Fremont County Commissioner Mike Stiehl (R- Canon City), Bill Edrington of Royal Gorge Anglers, members of Citizens Against ToxicWaste (CCAT) and Environment Colorado announced new legislation, the Uranium Processing Accountability Act, to ensure clean-up of uranium processing operations.

Rep. Buffie McFadyen (D- Pueblo West) and Senators Ken Kester (R-Las Animas) and Bob Bacon (D-Fort Collins) are sponsoring the state legislation which is expected to be introduced in the House later this month.

“It’s time Coloradans stop paying the price for toxic uranium pollution,” said Sharyn Cunningham of CCAT. Cunningham moved to Canon City in 1994 where her family then unknowingly drank water contaminated with uranium for eight years before learning about the Cotter Corporation’s groundwater pollution issues that were identified as far back as far as 1965.

Fremont County has been struggling with clean-up of the Cotter mill for decades, and since 1984, the mill has been listed as a U.S. Environmental Protection Agency’s superfund site, the national priorities list for toxic waste clean-up.

Having a uranium site with ongoing problems is a challenge for Fremont County as it reviews its Master Plan and works to expand tourism opportunities outside the Royal Gorge.

“We need to be protecting long-term investment opportunities in Fremont County like tourism and recreation. Having a uranium facility with ongoing pollution problems can harm other parts of our economy,” said Commissioner Stiehl. “I’ve spent a lot of time working with Cotter on clean-up plans. I appreciate their efforts, but we need a high standard when it comes to radioactive, toxic uranium pollution.”

Bill Edrington, owner of Royal Gorge Anglers, agrees. His company operates along the Arkansas River which flows about seven miles from Cotter.

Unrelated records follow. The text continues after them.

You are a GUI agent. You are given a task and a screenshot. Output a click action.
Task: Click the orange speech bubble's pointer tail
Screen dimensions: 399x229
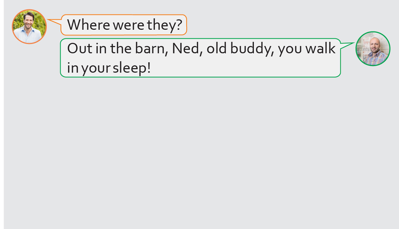click(54, 22)
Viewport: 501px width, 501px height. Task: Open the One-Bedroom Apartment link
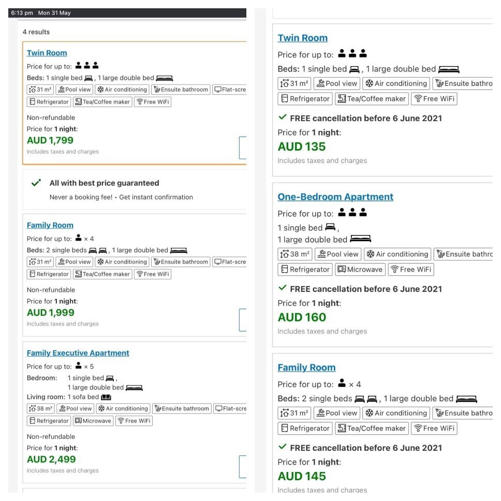[x=335, y=197]
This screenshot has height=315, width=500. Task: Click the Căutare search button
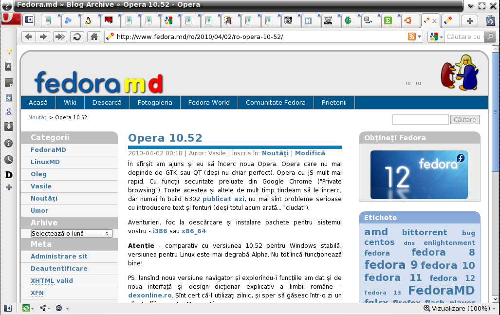[x=464, y=120]
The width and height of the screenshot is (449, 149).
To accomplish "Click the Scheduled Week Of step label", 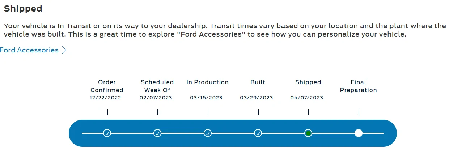I will point(157,86).
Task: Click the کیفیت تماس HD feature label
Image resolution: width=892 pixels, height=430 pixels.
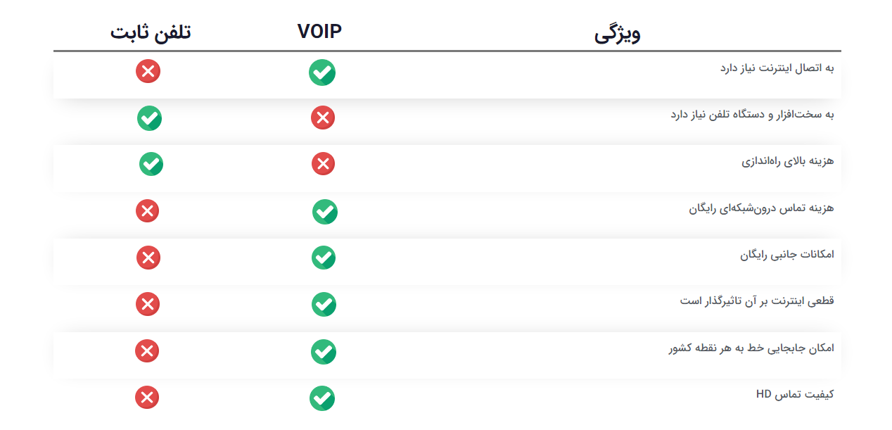Action: [795, 394]
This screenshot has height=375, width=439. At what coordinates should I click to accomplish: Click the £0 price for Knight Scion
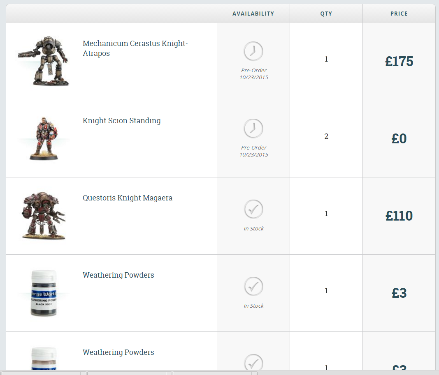coord(399,139)
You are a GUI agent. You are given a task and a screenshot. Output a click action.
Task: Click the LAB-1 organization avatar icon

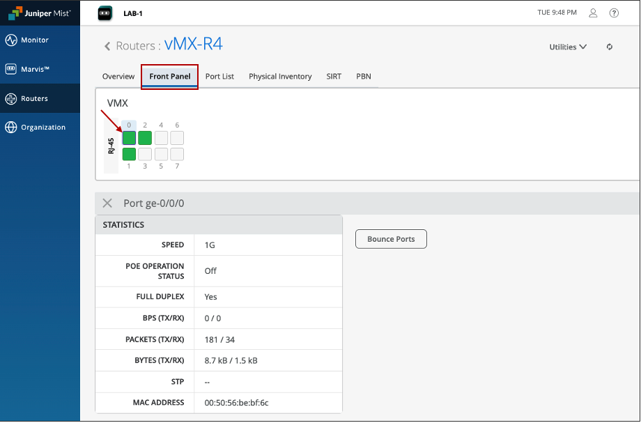(105, 13)
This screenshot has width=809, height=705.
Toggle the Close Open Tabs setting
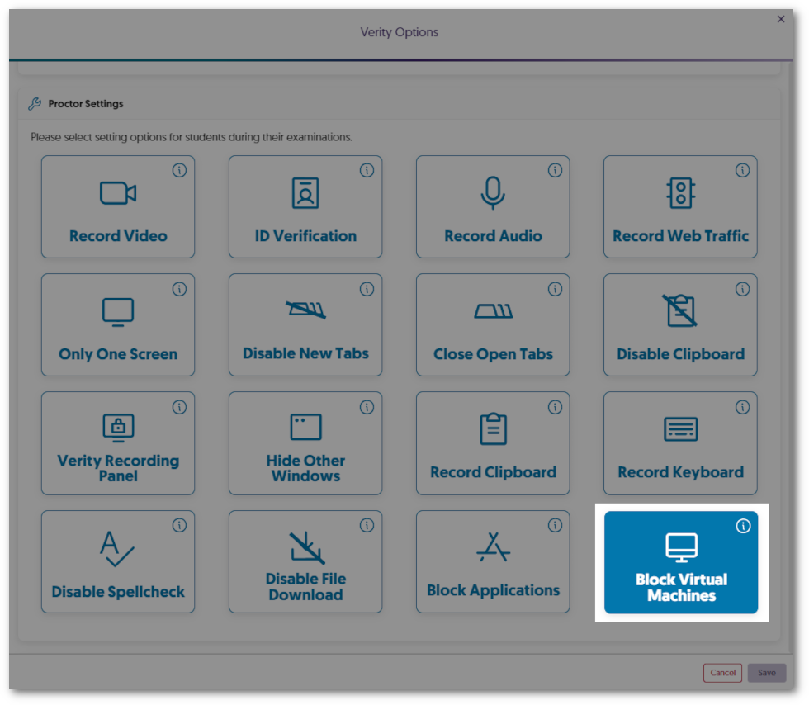[492, 324]
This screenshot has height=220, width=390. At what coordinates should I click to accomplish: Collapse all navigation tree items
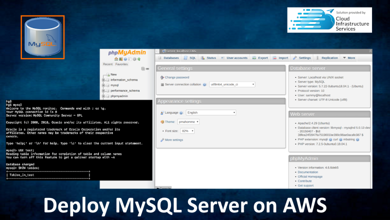(x=143, y=69)
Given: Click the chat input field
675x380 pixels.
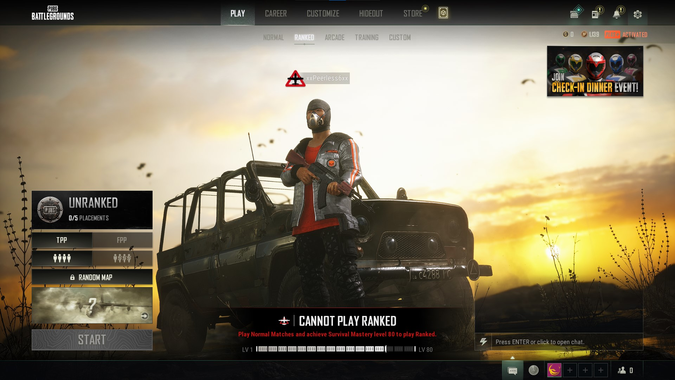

“My business depends on clean water and a clean image in Fremont County,” said Edrington. “I’ve got real concerns about the expanding groundwater pollution at Cotter.”

Cotter has also been cited with 99 violations over the last 9 years. Ongoing issues at Cotter include expanding groundwater pollution, unaddressed radon emissions (the second leading contributor of lung cancer worldwide) at tailing ponds, and onsite spills and contamination.

The issues at Cotter are not unique to uranium processing operations. In fact, uranium milling facilities often go bankrupt leaving taxpayers to foot the bill for clean-up. In Colorado alone, taxpayers have spent more than $1 billion dollars cleaning-up past uranium milling operations according to U.S. Department of Energy and U.S. EPA documents.

“Taxpayers have given uranium companies a $1 billion bailout,” said Matt Garrington, advocate with Environment Colorado. “If uranium companies want to operate in Colorado, it can’t be at the expense of taxpayers and our air and water.”

Environment Colorado and CCAT, with support from the nonprofit law firms Western Mining Action Project and Energy Minerals Law Center, brought forward the legislative idea to Rep. McFadyen in response to Cotter’s announcement last year that it plans to reopen in 2014 and the proposal by Energy Fuels for a uranium facility in western Montrose County.

More than 30 organizations and businesses in Fremont County and more than 50 organizations and businesses across the state have endorsed the legislation.